Task input: Begin

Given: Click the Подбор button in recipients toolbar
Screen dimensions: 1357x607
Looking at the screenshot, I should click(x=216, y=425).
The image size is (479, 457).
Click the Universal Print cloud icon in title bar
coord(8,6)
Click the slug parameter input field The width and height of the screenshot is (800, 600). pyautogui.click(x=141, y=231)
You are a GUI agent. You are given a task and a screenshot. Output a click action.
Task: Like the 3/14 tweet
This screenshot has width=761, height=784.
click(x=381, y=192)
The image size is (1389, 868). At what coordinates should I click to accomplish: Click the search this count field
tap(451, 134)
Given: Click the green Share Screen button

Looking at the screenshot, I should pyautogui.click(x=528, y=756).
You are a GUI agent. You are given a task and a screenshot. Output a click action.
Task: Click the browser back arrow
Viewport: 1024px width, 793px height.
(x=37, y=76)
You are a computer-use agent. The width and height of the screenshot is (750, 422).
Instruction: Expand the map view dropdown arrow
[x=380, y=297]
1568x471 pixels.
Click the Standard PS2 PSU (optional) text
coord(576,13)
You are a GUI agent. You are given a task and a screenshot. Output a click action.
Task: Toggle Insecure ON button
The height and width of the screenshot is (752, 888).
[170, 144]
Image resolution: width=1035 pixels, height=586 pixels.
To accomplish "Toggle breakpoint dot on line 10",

Task input: End

### Description of the task
Each record above should be given again exactly as it appears.

### Result for this task
Given: Click the Подбор button in recipients toolbar
Screen dimensions: 1357x607
Looking at the screenshot, I should click(x=216, y=425).
The image size is (479, 457).
Click the Universal Print cloud icon in title bar
coord(8,6)
Click the slug parameter input field The width and height of the screenshot is (800, 600). pyautogui.click(x=141, y=231)
You are a GUI agent. You are given a task and a screenshot. Output a click action.
Task: Like the 3/14 tweet
This screenshot has width=761, height=784.
click(x=381, y=192)
The image size is (1389, 868). At what coordinates should I click to accomplish: Click the search this count field
tap(451, 134)
Given: Click the green Share Screen button

Looking at the screenshot, I should pyautogui.click(x=528, y=756).
You are a GUI agent. You are given a task and a screenshot. Output a click action.
Task: Click the browser back arrow
Viewport: 1024px width, 793px height.
(x=37, y=76)
You are a computer-use agent. The width and height of the screenshot is (750, 422).
Instruction: Expand the map view dropdown arrow
[x=380, y=297]
1568x471 pixels.
Click the Standard PS2 PSU (optional) text
coord(576,13)
You are a GUI agent. You are given a task and a screenshot. Output a click action.
Task: Toggle Insecure ON button
The height and width of the screenshot is (752, 888).
[170, 144]
Image resolution: width=1035 pixels, height=586 pixels.
To accomplish "Toggle breakpoint dot on line 10",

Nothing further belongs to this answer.